I'm planning on getting a nice squadron of Leman Russ Executioners some time soon, but is there really any point in having them? The same goes for the Leman Russ conqueror that I already have... I mean, looking at their weapons and stats, the standard battle tank can do anything the variants can do, only better and for less points! 

Take the conqueror for example: sure, I can rattle off 15 shots and destroy anything with a 4+ or worse save (assuming, of course, that I hit a few times!), but the Battle cannon would do so much more damage, and it's more powerful anyway!

I really like the variants of the 'Russ, but can they do anything that the standard tank can't? How would I best use them? 

Also, what variant would you recommend I make my last squadron out of for my Emperor's Hammer Tank Company?


----------



## Trigger (Mar 12, 2008)

The rules for the Conqueror were written for 3rd edition, when you couldn't move and fire Ordinance. It is largely redundant now, apart from looking good!

The Annihilator and Exterminator varients is good for 'pillbox' duties in a static gunline setup. Just pick between them according to your opponent.
Vanquishers are an excellant anti tank and anti infantry weapon, but most of the time a Leman russ will do the job just as well.

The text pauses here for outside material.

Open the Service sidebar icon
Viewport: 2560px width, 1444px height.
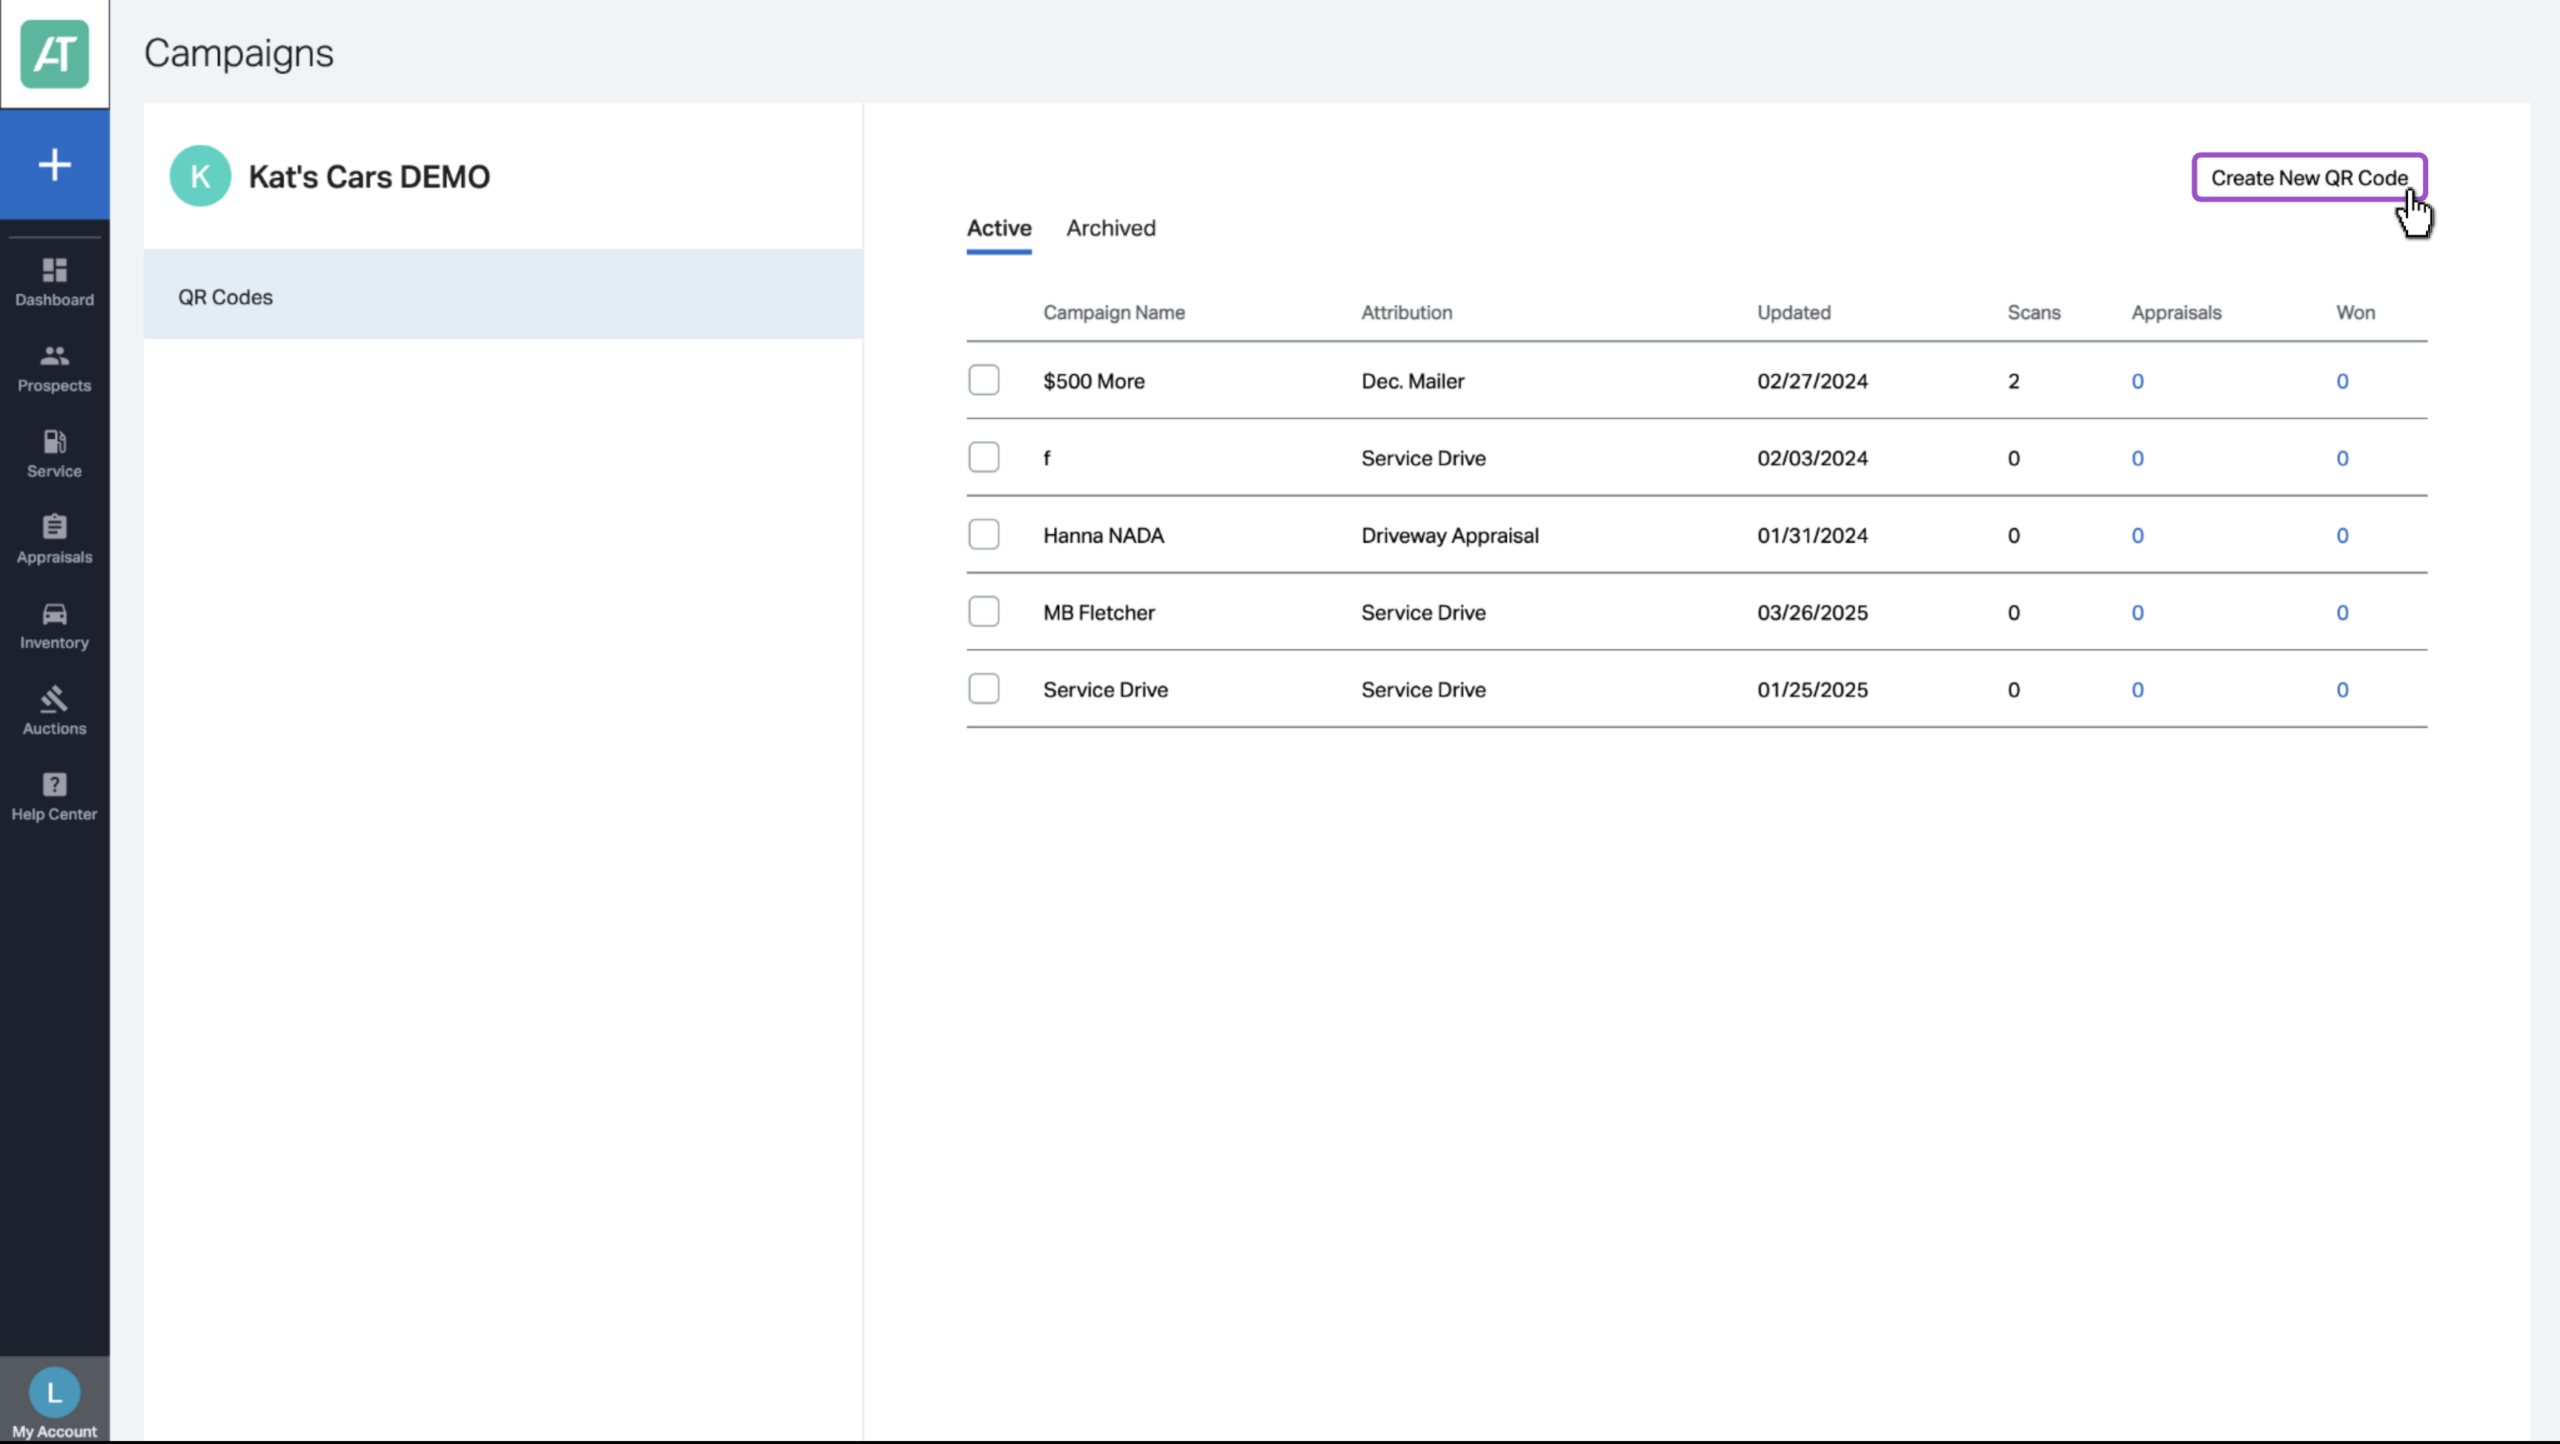(54, 455)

What have you got in the company at the moment. I'd go for 6 Russ and 3 Vanquishers, then another vanquisher as HQ


----------



## Lord_Murdock (Jul 16, 2008)

I have the Conqueror as the command tank (w/ 3 heavy bolters), 3 Leman russes (two w/ lascannons, one w/ 3 heavy bolters), I'm planning on getting 3 Executioners (same sponsons etc. as Russes), and I'm not sure about the last three. I was thinking either Demolishers or Vanquishers, but a lot of people seem to like the Exterminator so I'm not sure.


----------



## The Black Parade (Nov 17, 2008)

I'm running a Vanquisher HQ, 3 Vanquishers, 3 LR w LC, and 3 Demolishers with LCs and MMs.


----------